On experimentation, detachment, coming of age, and the fine young cannibals of the French collegiate veterinary community

Raw
Focus World
Director: Julia Ducournau
Screenplay: Julia Ducournau
Starring: Garance Marillier, Rabah Nait Oufella, Ella Rumpf, Laurent Lucas and Joana Preiss
Rated R / 1 hour, 39 minutes / 2.35:1
Limited release
(out of four)

Cannibalism is, I suppose, as good a stand-in for sexual coming-of-age as any other. Confused, guilty, unquenchable desire for human flesh is still confused, guilty, unquenchable desire for human flesh, no matter which impulse propels it.

So, Julia Ducournau's Raw is on fundamentally solid ground from the start. Pile a bunch of horny college kids into one intimate, sequestered campus, and virginal freshman Justine - and her budding journey toward cannibalistic self-actualization - fits right in. (Even if she, like all of us, is convinced she doesn't fit in at all.) She eyes her classmates with the same hunger we all did once. But while the rest of them are all having sex with each other - or trying their damnedest to do so - Justine (Garance Marillier) is only trepidatiously dipping her toe in. Testing whether this very specific desire is even real. Questioning her instincts. Experimenting a bit, when the opportunity arises, or when the desire is too much to suppress. I mean, if ever there were a time for experimentation, this is it.
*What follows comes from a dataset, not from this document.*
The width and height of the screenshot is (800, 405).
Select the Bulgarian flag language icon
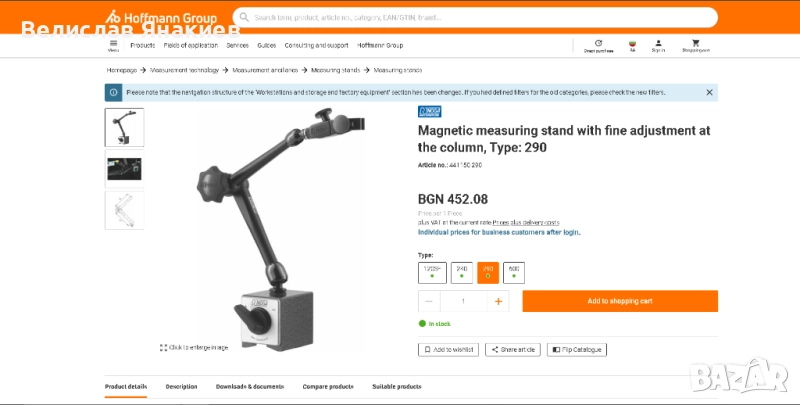click(633, 46)
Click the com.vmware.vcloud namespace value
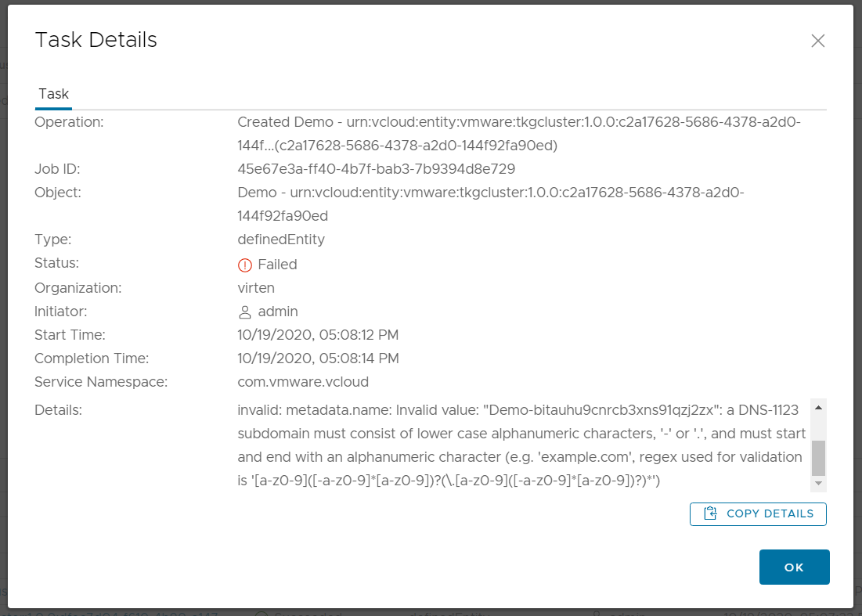The image size is (862, 616). [x=303, y=382]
Point being: the two things naturally align, and the film uses one to explore the other in ways that brutally underscore the primal nature of physical appetite, not to mention its volatility. Actual subject matter aside, Raw's energy is messy and frantic because nascent sexuality is messy and frantic. Whether divorced from its moral reality or not, there's a grounded human quality to its bloody conflation of the instinctive and the forbidden. The shedding of inhibitions mitigated by shame; the aggressive urges mitigated by moral conscience.

Ducournau makes sure all of this - from the allegorical framework down to the specific details that shape Justine's story - is underlined as neatly as possible. Prior to her feral cannibalistic awakening, Justine was a strict, lifelong vegetarian ... of course. She's going to school to become a veterinarian - her daily class routine consisting of animal flesh and meat and blood - because of course. She gets force-fed a rabbit kidney as a collegiate initiation ritual and then, suddenly, discovers she has a taste for meat ... of course. She develops a painful itchy rash - like a head-to-toe STD - after that first taste ... because of course. The whole idea of consuming meat is treated as a deeply ingrained taboo for her, in the same way sex might be at this age for those with certain religious or conservative backgrounds. (Perhaps it should go without saying that Justine is a virgin as well?)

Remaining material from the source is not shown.